I am a bacterium, and I live with my family in Dave’s colon. We are round microscopic organisms from the Peptococcus species, and we reside in the part of the colon that’s called the cecum.
It’s extremely crowded in there with several trillion other bacteria, and very little space for my two brothers, six sisters and my mother. We don’t have a father because of our asexual reproduction. I am six days old, my two younger sisters are two days old, and my mother is just ten days old, so as you can see, the Peptococcus family has a very short life span.
We stay alive by digesting nutrients that come from further up in the small intestine. We have intense competition for food from other species, particularly the Bacteroides family who make up the largest clan in the colon. These are rod-shaped creatures that live a few nanometers away and vie with us for the choicest morsels. At times, this leaves us with only the onions and garlic that are left over from the Big Mac that Dave eats daily for lunch. Unfortunately, as we gobble up this stuff, a large amount of gas is created, and that, combined with a large Coke, causes Dave to produce a substantial fart about two hours after he eats his hamburger.
One day, there was an eerie stillness in the colon. Lunchtime came, and Dave did not eat his big Mac. Suddenly, a huge flood engulfed the cecum. I hid in a crevice between two colon cells so I wouldn’t be washed away into the toilet where Dave was residing on his haunches. Just when I thought that the inundation had passed, another storm surge hit, and several of my relatives were lost. After that, there was dead silence, and Dave went off to sleep.

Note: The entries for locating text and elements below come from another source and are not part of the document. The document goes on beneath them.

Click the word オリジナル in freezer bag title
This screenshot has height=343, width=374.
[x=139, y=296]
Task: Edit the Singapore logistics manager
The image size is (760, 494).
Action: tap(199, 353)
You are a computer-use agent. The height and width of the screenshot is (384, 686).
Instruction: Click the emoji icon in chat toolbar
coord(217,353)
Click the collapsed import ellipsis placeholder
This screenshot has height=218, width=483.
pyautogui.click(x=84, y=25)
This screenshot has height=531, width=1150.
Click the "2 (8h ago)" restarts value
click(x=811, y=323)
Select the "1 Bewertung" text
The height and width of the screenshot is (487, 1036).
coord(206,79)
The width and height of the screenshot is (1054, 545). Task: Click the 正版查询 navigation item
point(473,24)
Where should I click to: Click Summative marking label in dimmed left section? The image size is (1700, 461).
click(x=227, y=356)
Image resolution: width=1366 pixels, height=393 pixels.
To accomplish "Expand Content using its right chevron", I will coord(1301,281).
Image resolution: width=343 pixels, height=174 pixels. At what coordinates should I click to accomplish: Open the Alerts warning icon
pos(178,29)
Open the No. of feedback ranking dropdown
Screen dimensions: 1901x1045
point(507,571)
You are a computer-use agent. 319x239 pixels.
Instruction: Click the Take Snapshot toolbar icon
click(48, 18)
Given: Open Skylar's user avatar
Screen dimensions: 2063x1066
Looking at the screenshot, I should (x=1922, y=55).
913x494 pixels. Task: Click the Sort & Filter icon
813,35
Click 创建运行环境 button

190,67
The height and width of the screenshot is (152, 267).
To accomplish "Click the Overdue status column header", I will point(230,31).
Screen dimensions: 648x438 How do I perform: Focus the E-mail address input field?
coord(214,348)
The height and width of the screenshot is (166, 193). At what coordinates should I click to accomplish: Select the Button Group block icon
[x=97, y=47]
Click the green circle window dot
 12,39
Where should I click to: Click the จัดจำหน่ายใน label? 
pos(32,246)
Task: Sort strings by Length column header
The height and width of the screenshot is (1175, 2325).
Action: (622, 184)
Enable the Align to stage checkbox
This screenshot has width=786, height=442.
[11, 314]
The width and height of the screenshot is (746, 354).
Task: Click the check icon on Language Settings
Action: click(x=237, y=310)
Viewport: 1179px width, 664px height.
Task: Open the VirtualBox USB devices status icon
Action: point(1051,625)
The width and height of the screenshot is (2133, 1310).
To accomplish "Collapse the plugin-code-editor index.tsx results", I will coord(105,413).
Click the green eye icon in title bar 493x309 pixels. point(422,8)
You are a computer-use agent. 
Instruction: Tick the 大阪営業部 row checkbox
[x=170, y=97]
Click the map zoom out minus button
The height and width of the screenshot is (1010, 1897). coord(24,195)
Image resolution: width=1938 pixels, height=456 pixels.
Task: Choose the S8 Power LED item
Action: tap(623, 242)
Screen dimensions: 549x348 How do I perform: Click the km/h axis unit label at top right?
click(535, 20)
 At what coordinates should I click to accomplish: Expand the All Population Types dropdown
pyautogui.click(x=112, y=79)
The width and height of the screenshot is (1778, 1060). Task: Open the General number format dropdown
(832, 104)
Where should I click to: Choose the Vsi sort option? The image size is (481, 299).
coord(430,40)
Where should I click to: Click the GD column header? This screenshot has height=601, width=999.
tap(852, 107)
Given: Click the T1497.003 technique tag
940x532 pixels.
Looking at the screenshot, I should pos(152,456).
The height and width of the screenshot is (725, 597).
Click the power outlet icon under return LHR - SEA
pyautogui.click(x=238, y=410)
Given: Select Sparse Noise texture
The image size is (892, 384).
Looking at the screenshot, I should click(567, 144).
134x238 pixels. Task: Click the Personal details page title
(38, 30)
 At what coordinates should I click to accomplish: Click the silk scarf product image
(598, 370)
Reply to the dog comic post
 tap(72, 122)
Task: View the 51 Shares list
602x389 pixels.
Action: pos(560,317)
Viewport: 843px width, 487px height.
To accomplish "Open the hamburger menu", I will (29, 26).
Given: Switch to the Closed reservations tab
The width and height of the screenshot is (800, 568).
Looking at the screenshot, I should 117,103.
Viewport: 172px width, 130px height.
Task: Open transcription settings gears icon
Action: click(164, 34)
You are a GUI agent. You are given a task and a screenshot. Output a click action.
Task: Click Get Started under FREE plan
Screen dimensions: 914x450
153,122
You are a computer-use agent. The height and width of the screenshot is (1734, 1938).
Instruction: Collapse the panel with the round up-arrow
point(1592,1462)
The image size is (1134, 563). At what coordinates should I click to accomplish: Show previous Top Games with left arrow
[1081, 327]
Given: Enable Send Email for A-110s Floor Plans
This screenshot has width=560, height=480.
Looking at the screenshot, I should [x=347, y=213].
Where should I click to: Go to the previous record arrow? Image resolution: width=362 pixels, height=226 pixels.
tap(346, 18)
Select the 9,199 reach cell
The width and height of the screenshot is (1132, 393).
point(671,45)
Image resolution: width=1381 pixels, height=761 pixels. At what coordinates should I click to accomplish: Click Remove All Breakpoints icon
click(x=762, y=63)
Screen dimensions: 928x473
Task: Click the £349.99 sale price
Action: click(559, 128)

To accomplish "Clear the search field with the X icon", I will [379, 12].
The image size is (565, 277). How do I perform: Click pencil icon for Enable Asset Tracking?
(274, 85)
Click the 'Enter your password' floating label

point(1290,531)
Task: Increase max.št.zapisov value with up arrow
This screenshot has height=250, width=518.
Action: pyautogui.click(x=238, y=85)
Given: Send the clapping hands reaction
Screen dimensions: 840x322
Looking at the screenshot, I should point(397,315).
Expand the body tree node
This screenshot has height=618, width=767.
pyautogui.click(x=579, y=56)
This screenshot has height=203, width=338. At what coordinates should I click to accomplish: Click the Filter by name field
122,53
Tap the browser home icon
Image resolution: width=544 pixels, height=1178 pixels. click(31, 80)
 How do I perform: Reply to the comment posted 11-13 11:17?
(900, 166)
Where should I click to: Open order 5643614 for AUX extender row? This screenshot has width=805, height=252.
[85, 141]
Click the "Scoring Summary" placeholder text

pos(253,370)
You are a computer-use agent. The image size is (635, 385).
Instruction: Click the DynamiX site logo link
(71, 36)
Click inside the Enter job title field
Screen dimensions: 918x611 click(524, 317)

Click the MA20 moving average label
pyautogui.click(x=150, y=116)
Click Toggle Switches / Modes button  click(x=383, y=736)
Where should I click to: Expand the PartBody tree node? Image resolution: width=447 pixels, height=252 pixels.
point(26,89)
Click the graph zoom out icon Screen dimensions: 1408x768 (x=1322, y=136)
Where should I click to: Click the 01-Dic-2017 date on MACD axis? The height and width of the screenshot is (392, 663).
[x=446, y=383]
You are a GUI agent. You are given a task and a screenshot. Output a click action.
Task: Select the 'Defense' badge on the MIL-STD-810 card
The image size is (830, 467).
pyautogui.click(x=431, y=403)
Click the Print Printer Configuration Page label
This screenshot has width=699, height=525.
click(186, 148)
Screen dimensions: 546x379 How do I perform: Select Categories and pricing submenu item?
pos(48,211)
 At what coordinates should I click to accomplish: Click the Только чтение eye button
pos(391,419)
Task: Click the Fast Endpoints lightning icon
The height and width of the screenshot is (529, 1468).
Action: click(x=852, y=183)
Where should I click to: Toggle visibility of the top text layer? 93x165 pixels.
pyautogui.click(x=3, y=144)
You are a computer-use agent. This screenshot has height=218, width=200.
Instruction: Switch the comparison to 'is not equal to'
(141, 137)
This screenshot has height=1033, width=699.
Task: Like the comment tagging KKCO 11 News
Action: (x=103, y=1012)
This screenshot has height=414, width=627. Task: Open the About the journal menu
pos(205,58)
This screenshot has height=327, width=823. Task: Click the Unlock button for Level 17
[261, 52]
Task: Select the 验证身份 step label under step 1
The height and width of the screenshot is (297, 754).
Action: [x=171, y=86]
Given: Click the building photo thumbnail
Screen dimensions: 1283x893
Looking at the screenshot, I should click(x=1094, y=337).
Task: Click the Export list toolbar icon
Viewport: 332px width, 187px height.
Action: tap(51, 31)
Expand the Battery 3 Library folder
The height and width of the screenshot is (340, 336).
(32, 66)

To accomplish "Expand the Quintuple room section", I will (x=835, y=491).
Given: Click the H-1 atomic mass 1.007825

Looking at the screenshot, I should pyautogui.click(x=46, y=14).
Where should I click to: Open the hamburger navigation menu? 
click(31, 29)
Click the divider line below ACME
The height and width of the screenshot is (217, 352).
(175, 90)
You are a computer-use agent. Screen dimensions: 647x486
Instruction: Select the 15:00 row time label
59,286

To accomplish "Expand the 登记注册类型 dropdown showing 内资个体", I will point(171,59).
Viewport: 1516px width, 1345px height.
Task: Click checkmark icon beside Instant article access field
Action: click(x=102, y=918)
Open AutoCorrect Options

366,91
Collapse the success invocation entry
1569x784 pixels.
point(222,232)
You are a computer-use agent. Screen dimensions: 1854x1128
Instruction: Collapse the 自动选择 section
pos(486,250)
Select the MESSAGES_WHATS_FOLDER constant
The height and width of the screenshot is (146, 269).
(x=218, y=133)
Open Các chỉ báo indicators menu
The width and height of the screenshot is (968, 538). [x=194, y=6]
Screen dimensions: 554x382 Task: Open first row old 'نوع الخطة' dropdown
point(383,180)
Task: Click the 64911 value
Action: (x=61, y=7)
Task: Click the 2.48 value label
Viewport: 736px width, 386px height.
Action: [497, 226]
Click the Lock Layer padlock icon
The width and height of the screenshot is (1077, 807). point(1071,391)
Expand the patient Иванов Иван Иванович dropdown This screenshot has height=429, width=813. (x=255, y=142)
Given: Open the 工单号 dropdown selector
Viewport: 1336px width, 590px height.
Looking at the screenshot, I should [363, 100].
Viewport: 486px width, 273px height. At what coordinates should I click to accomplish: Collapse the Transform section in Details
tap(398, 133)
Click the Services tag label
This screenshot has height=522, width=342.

The next morning there was a hissing sound, and a large wind came up akin to a tornado. The entire bowel filled with air until I felt the walls would burst. Then I heard a commotion further down in the tunnel. Soon an enormous black snake appeared with a very bright light, and it came straight towards me. I flattened up against the wall, too frightened to move, as the terrifying python slid by and halted before a protruding mushroom-like structure called a polyp. The serpent snared it with a lasso that emerged from its mouth. With a belch of fire, it burned off the protrusion as smoke enveloped the cecum. With a large sucking sound, the excised growth was eaten by the monster leaving a burned out crater where the shiitake had once resided. The monster found another smaller lump, like a barnacle, and this time a large metal jaw appeared and devoured it with one swallow. Finally, to my great relief, the snake retreated.
Afterwards, I surveyed the colon, and as expected, most of the bacteria had been washed away. Three hours later, some onions and garlic came through, and I knew that Dave was back to eating his Big Mac. Within twenty-four hours, the gut was repopulating with new sons and daughters of the Peptococcus and the Bacteroides clans, and our previous conflict resumed.
I inched along the cecum searching for information about this catastrophe, and finally found a wise old nerve cell that had been living in the colon for a number of years. He told me that the snake was not really alive, but was only a mechanical robot that was used to remove polyps from the colon. The procedure was called a colonoscopy, and it would need to be repeated in five years. By then, one hundred and thirty generations of my species will have lived and died, and their progeny will have no memory of the day when the black serpent invaded Dave’s colon.